All lines ahead of the one containing "Paper Type and Thickness (481, 188)" are to be left out; that line and each one after it, through the end of the records below, are to be duplicated exactly.

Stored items
== Segment start ==

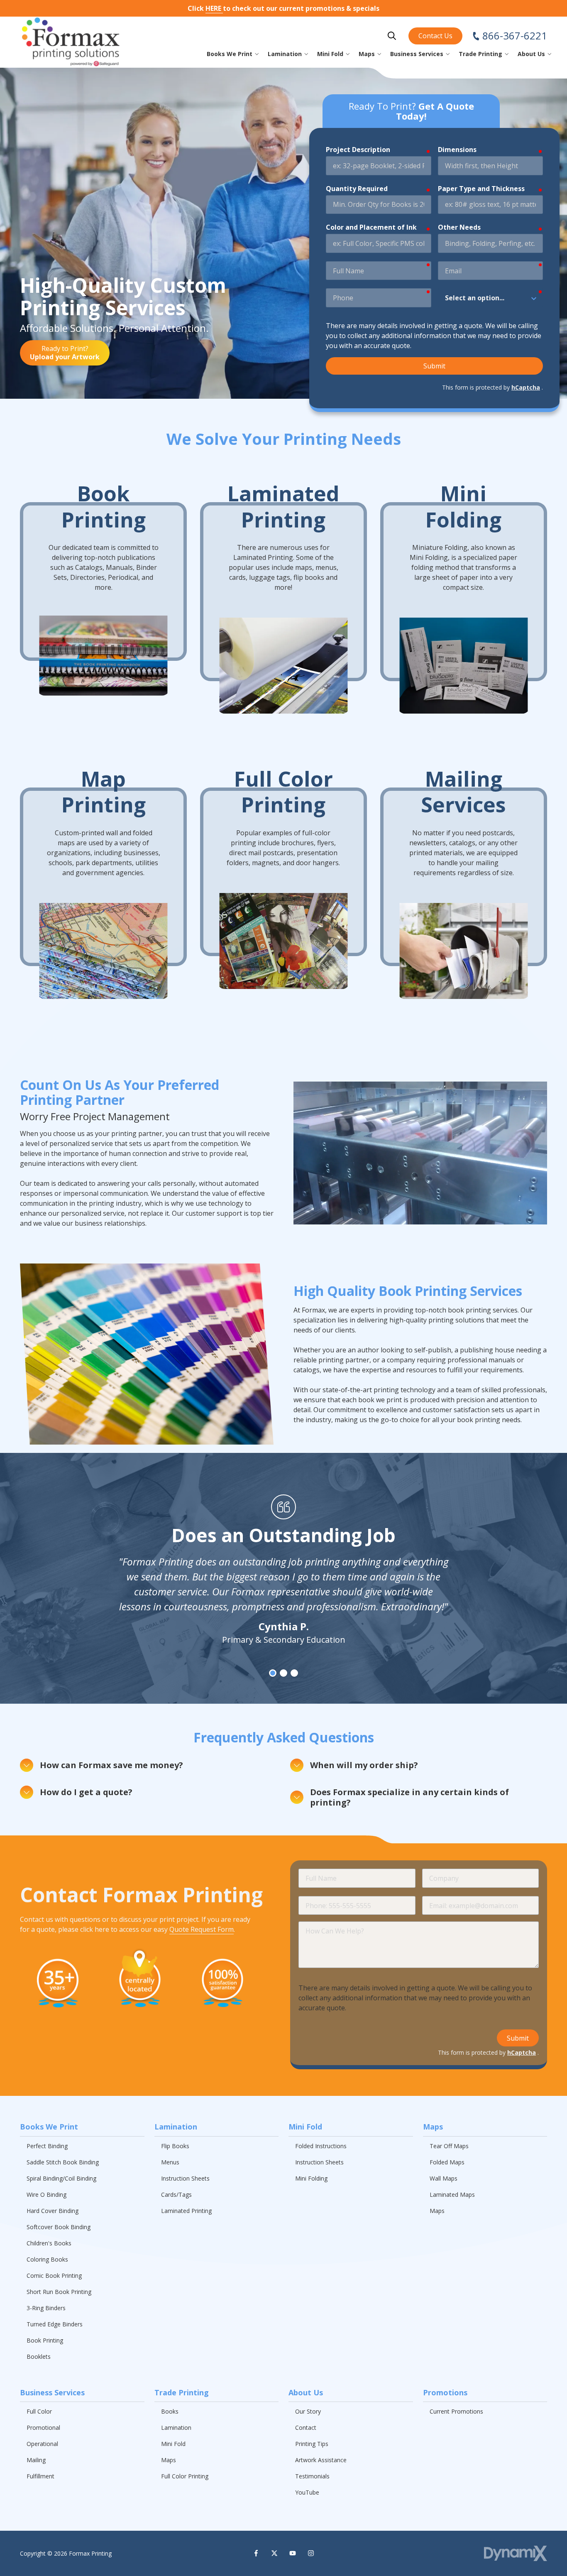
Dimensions (457, 149)
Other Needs (459, 227)
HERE (214, 8)
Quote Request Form (201, 1929)
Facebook (256, 2553)
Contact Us (435, 35)
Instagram (311, 2553)
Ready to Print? (65, 352)
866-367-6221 (514, 35)
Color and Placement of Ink (371, 227)
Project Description (358, 149)
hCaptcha (525, 387)
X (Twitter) (274, 2553)
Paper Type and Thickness (481, 188)
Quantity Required (357, 188)
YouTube (292, 2553)
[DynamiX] (515, 2553)
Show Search (391, 35)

== Segment end ==

_Expected answer_
Paper Type and Thickness (481, 188)
Quantity Required (357, 188)
YouTube (292, 2553)
[DynamiX] (515, 2553)
Show Search (391, 35)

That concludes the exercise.